Intel® FPGA SDK for OpenCL™ Pro Edition: Best Practices Guide

ID 683521
Date 12/19/2022
Public
Document Table of Contents

10.6. Creating RTL Modules

You may embed RTL modules in an OpenCL kernel. For more information about how to integrate an RTL module into your OpenCL design, refer to the Understanding RTL Modules and the OpenCL Pipeline section.
To create an Intel® Stratix® 10 OpenCL-compatible RTL module, you must understand the Intel® Stratix® 10-specific changes to the reset signal, and know how to write compatibly pipelined interfaces to the RTL module.

For more information about Intel® Stratix® 10-specific RTL design best practices, refer to the Intel® Stratix® 10 High-Performance Design Handbook.

There are stall-free and stallable RTL modules. A stall-free RTL module is a fixed-latency module for which the offline compiler can optimize away stall logic.
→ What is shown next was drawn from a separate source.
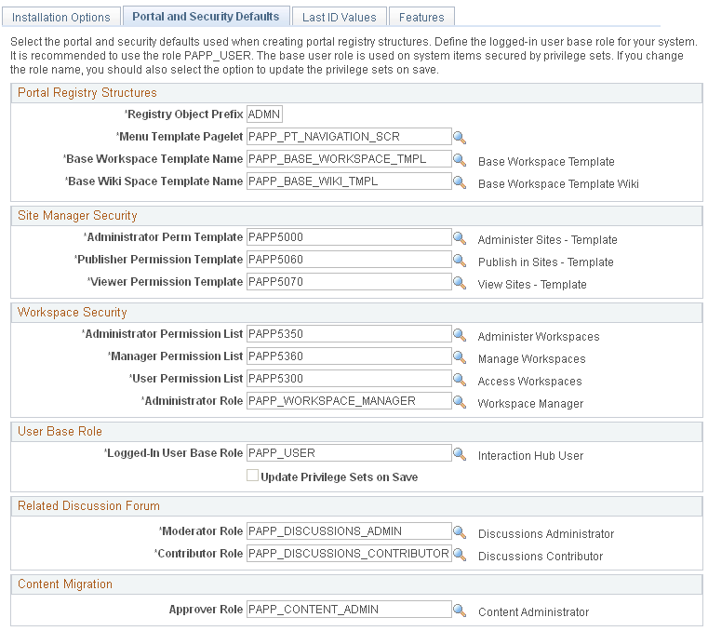The height and width of the screenshot is (631, 708).
Task: Open Approver Role lookup magnifier
Action: (x=460, y=610)
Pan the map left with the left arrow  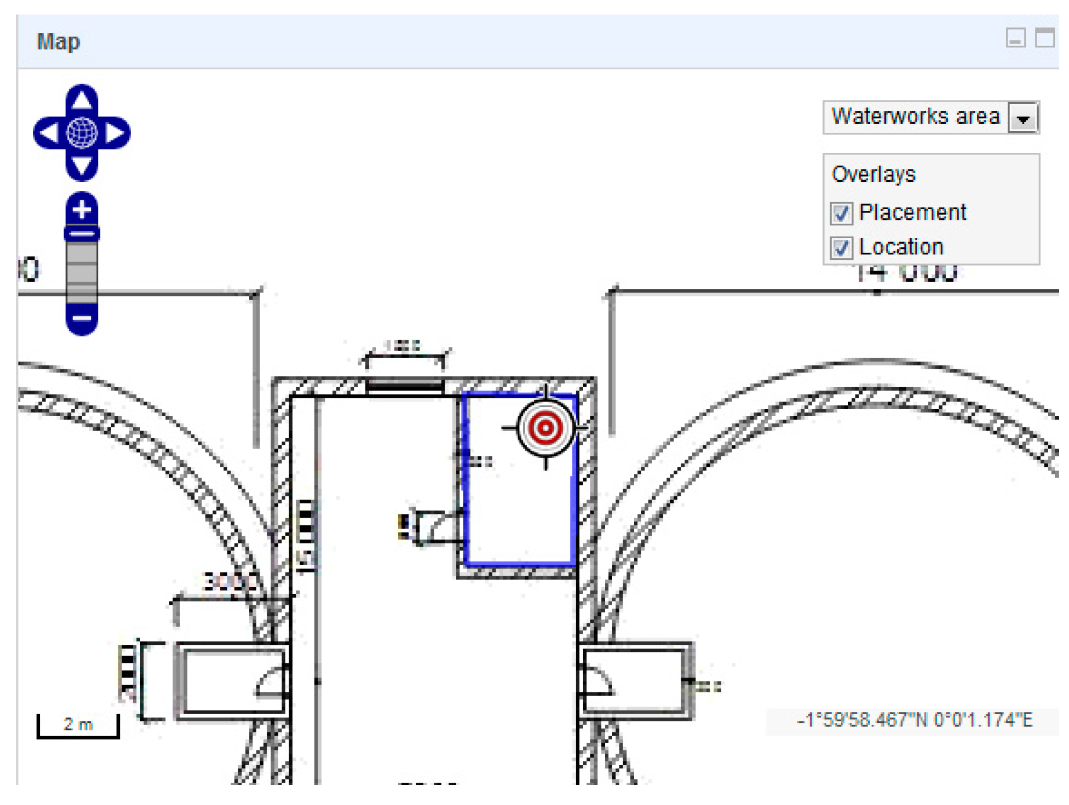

Refer to the Stall-Free RTL section in the Intel® FPGA SDK for OpenCL™ Pro Edition Programming Guide for more information.

A stallable RTL module has variable latency and relies on backpressured input and output interfaces to function correctly. Implementing stallable interfaces in Intel® Stratix® 10 designs consumes a lot of FPGA resources because of the handshake logic, which limits retiming. Using stallable interfaces in Intel® Stratix® 10 designs also disables the data path control optimization scheme.

Intel® strongly recommends that you use stall-free RTL modules because the offline compiler can incorporate them into your Intel® Stratix® 10 designs more effectively.

Note: There are important differences between the reset requirements for stall-free and stallable RTL modules. These requirements are necessary for the functional correctness of the RTL modules. For more information, refer to Intel® Stratix® 10 Design-Specific Reset Requirements for Stall-Free and Stallable RTL Modules in the Intel® FPGA SDK for OpenCL™ Pro Edition Programming Guide.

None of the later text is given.